# Requirement:
Give again, word for word, every line below from the one that has "You are a computer-use agent. The image size is (791, 439)." through the one that has "You are a computer-use agent. The height", both included, and no others.

Data entries:
::::

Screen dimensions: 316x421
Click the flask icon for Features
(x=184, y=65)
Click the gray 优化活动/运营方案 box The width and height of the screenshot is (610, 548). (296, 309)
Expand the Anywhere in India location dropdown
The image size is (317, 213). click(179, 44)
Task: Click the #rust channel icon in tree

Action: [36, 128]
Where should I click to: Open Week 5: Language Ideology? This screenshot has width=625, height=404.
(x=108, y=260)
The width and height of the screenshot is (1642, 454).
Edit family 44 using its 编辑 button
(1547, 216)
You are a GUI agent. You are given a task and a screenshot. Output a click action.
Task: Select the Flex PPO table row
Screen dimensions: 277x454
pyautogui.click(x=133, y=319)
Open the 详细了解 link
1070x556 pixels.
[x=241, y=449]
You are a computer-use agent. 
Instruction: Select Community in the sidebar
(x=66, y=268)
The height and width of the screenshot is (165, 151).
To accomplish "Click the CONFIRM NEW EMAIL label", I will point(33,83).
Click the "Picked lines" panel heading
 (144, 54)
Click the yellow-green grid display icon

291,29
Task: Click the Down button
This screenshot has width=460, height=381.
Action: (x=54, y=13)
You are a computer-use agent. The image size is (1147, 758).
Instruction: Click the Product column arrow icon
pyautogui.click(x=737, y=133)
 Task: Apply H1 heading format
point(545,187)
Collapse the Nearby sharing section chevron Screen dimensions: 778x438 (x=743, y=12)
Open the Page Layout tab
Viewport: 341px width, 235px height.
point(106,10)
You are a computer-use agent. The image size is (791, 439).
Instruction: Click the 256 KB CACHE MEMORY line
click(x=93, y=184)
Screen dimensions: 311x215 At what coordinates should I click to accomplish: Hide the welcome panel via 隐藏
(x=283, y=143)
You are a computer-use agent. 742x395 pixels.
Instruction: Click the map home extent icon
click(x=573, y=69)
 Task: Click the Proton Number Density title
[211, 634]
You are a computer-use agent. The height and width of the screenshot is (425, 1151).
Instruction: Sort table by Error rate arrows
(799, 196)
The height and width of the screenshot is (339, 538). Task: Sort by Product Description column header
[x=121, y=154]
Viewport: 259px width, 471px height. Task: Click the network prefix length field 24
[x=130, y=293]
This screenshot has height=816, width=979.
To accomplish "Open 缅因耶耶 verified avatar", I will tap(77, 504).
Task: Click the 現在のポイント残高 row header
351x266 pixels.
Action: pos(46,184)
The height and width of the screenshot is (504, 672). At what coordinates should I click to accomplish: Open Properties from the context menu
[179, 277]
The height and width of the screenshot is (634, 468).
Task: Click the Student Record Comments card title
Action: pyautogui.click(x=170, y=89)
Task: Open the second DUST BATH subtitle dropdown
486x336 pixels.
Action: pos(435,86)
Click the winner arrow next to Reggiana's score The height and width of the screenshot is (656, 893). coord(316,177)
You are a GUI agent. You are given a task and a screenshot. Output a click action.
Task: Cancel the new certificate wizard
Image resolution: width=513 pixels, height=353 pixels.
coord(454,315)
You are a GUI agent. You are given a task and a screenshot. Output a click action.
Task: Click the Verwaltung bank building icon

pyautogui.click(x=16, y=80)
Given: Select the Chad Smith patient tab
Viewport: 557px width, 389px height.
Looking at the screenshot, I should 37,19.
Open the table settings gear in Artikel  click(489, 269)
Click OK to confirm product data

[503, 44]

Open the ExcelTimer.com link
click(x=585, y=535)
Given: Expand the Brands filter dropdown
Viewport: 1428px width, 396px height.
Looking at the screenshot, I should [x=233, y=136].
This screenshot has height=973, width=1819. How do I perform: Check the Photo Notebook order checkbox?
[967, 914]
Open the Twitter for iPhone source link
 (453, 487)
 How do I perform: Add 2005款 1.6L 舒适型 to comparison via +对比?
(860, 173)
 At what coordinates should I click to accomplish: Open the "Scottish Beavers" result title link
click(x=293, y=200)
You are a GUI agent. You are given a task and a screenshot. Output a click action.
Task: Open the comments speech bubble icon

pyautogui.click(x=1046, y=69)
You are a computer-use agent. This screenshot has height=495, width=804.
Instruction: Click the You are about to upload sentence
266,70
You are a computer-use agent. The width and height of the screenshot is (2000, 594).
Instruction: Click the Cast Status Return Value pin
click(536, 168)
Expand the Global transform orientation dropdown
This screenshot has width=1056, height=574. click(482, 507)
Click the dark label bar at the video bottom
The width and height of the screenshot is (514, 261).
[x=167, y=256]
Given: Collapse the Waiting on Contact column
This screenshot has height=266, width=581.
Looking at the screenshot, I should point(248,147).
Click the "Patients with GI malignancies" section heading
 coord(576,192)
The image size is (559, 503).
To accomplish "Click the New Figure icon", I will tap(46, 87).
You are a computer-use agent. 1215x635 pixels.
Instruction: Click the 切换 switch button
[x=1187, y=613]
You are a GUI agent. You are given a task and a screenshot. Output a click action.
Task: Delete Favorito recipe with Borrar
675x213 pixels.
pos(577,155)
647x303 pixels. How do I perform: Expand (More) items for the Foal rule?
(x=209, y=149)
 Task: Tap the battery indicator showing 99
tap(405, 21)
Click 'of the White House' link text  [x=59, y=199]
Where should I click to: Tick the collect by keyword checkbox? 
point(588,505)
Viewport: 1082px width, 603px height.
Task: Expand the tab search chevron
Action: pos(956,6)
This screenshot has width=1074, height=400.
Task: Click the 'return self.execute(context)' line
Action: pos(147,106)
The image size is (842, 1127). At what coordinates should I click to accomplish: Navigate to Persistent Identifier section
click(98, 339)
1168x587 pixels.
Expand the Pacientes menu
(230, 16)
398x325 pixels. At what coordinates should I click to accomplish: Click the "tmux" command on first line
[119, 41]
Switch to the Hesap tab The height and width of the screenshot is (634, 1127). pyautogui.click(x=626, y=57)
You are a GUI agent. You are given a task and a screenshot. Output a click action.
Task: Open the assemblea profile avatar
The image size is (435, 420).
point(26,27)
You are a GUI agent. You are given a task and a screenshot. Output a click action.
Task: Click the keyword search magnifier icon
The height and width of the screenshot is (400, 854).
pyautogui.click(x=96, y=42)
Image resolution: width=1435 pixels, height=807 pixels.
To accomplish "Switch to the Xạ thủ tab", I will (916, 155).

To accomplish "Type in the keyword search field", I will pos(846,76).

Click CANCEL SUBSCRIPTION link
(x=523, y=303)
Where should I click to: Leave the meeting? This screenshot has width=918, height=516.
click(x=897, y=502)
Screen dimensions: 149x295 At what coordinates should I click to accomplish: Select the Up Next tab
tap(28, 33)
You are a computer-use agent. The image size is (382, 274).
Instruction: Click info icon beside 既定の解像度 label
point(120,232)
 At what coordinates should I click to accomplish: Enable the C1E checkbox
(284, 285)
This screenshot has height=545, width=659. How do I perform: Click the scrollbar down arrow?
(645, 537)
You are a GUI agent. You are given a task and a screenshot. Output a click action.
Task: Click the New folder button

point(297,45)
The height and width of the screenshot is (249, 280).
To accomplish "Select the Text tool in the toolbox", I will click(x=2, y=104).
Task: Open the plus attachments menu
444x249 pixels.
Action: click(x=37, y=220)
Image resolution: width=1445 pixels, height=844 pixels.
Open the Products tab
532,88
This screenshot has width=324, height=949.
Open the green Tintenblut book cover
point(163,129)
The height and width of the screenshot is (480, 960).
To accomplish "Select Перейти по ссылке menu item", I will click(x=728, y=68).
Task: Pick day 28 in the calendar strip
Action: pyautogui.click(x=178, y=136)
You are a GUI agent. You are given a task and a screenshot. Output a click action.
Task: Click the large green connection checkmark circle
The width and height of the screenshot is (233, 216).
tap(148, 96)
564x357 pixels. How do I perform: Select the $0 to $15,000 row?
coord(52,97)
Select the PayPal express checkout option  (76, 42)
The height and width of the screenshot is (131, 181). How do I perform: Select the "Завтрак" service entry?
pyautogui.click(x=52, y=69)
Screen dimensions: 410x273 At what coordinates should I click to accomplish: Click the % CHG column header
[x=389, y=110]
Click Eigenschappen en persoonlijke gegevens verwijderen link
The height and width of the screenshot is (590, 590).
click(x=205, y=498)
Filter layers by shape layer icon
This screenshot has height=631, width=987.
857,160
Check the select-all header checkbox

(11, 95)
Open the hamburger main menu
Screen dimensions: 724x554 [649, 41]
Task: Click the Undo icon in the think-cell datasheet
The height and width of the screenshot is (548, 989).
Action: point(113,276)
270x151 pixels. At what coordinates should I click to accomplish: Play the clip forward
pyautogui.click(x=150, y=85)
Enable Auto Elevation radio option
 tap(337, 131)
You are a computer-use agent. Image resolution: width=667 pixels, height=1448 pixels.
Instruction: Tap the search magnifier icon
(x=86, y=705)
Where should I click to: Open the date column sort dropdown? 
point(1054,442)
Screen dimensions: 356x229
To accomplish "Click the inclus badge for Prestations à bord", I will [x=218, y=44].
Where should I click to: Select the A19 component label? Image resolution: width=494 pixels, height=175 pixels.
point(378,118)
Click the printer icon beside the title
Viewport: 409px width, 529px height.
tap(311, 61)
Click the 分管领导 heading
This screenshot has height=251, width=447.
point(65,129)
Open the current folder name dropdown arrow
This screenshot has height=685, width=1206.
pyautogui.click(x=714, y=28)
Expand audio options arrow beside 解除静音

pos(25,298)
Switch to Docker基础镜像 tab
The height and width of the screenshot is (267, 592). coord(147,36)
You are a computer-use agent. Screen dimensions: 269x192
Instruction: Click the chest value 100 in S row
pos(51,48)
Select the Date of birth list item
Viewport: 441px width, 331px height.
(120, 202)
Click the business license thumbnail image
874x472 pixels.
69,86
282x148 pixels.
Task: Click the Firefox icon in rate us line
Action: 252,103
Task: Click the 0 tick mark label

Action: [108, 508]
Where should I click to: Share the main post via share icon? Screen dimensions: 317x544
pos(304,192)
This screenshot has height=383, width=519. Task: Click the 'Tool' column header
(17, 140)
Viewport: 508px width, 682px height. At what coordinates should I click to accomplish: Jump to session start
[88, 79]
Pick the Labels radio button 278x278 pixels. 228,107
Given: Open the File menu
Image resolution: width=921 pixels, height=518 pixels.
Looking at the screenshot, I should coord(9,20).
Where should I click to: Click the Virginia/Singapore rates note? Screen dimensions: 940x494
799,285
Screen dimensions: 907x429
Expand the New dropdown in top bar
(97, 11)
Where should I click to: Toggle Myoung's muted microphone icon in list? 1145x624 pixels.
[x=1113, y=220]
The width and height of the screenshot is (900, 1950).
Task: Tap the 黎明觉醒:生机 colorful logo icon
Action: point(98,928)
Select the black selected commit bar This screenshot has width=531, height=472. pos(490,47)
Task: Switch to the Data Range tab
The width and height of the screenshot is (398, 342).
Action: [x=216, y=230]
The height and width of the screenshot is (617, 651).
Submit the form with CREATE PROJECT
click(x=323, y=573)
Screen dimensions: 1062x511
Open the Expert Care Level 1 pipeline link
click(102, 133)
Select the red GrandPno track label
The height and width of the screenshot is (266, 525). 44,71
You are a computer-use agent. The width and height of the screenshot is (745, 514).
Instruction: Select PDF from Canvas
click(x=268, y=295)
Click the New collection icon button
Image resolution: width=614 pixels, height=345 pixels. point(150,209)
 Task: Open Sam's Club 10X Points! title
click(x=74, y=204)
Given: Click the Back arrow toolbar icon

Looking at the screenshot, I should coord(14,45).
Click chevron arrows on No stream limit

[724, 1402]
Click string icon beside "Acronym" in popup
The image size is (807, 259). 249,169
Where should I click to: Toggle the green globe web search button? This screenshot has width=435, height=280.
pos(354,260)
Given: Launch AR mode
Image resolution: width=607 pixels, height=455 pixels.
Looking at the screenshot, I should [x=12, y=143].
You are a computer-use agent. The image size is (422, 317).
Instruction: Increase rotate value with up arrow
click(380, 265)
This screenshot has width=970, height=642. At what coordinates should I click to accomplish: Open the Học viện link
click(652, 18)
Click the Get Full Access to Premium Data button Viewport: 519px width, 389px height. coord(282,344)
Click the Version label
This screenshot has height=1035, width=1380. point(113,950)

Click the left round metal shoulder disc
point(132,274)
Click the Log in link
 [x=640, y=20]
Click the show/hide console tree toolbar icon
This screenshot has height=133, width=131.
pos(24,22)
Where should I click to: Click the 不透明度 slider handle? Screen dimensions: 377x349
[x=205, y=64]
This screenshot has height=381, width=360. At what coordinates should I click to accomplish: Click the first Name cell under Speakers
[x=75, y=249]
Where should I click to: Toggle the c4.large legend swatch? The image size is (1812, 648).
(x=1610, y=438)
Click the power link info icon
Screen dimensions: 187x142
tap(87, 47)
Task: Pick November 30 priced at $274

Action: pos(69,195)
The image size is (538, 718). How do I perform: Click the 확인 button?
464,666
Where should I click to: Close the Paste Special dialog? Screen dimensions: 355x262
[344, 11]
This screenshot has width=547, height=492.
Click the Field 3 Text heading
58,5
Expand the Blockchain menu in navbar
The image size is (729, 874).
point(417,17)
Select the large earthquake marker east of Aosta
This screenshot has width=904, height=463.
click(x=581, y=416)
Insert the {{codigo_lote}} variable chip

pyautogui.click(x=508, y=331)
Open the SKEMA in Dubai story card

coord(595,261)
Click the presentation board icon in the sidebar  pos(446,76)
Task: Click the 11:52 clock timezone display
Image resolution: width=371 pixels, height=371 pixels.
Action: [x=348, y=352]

::::

# Answer:
You are a computer-use agent. The image size is (791, 439).
Instruction: Click the 256 KB CACHE MEMORY line
click(x=93, y=184)
Screen dimensions: 311x215 At what coordinates should I click to accomplish: Hide the welcome panel via 隐藏
(x=283, y=143)
You are a computer-use agent. 742x395 pixels.
Instruction: Click the map home extent icon
click(x=573, y=69)
 Task: Click the Proton Number Density title
[211, 634]
You are a computer-use agent. The height and width of the screenshot is (425, 1151).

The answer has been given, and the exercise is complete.